COURTS:
FTB Was Immune From Nevada Inventor's Suit, Divided U.S. Supreme Court Rules

In its 5-4 decision in Franchise Tax Board of California v. Hyatt, the high court said the FTB committed “egregious conduct,” but found that a state may assert sovereign immunity as a defense against suits filed in another state’s courts. This decision overrules a 40-year-old precedent set in Nevada v. Hall.

This case arose from an FTB audit focused on Hyatt’s residency for tax years 1991 and 1992. During the course of the audit, an agent for the FTB visited Hyatt’s home in Nevada and rummaged through his garbage and personal mail. In 1998, Hyatt sued in Nevada state court asserting that the FTB had defamed him and violated both his property and privacy rights.

After a lengthy trial, a Nevada jury ruled in favor of Hyatt and ordered the FTB to pay punitive damages of $250 million based on its employees’ tortious conduct. The FTB appealed that decision to the U.S. Supreme Court, which ruled in 2016 that a state, when sued in another state, is liable for no more than the forum state would be liable for. Based on that decision, the damages were reduced to $100,000, which is the maximum Nevada would have been liable for if the case was brought against its tax agency.

Prior to the jury trial, the U.S. Supreme Court was asked to rule on whether Hyatt had the right to sue. In a 2003 opinion authored by Justice Sandra Day O’Connor (who retired in 2006), the court cited Nevada v. Hall as precedent in allowing taxpayer Hyatt to sue and placing a limit on the damages he could recover if he won. At that time, the Nevada v. Hall precedent specified “that the Constitution does not bar private suits against a State in the courts of another State.”

This week’s ruling, delivered 16 years later, took the opposite view: “States retain their sovereign immunity from private suits brought in the courts of other States.”

Hyatt was represented in the Supreme Court arguments by Dean Erwin Chemerinsky of the University of California at Berkeley School of Law. Chemerinsky said he was “obviously disappointed at the decision,” and added: “The Supreme Court overruled a 40-year-old precedent and made it much more difficult to hold state governments accountable.”
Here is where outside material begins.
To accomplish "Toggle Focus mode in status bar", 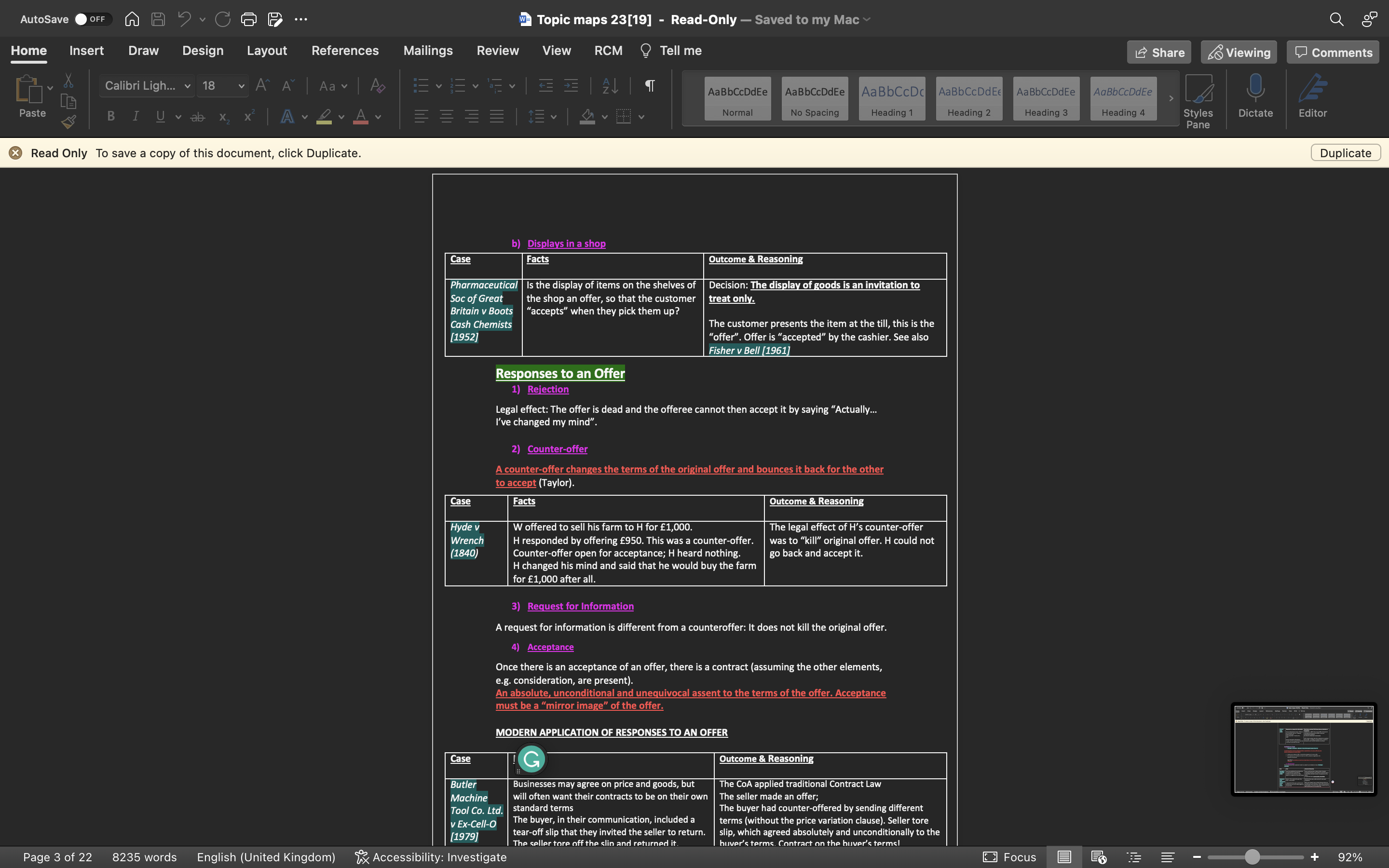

Chemerinsky said he is disappointed that “the Franchise Tax Board violated Mr. Hyatt’s rights in an egregious manner, but now cannot be held accountable.”

While Justice Clarence Thomas, who authored the majority opinion, expressed remorse over the negative impact the ruling will have on Hyatt, he said the impact is not sufficient to “persuade us to adhere to an incorrect resolution of an important constitutional question.”

“Some plaintiffs, such as Hyatt, have relied on Hall by suing sovereign States,” the court wrote. “Because of our decision to overrule Hall, Hyatt unfortunately will suffer the loss of two decades of litigation expenses and a final judgment against the Board for its egregious conduct.”

Referring to the legal doctrine of following precedent, Thomas’ opinion states that “stare decisis is ‘not an inexorable command.’”

Justice Stephen Breyer authored the dissenting opinion, in which he questioned the majority’s reasoning and voiced concern about the possibility of overruling other precedents. “Today’s decision can only cause one to wonder which cases the Court will overrule next,” Breyer wrote, adding that decisions such as this undermine the legal system.

“Each time the Court overrules a case, the Court produces increased uncertainty,” Breyer wrote. “To overrule a sound decision like Hall is to encourage litigants to seek to overrule other cases; it is to make it more difficult for lawyers to refrain from challenging settled law; and it is to cause the public to become increasingly uncertain about which cases the Court will overrule and which cases are here to stay.”

The court’s decision – and Breyer’s dissent – caused many observers to speculate about other longstanding precedents, most notably Roe v. Wade, which was decided in 1973.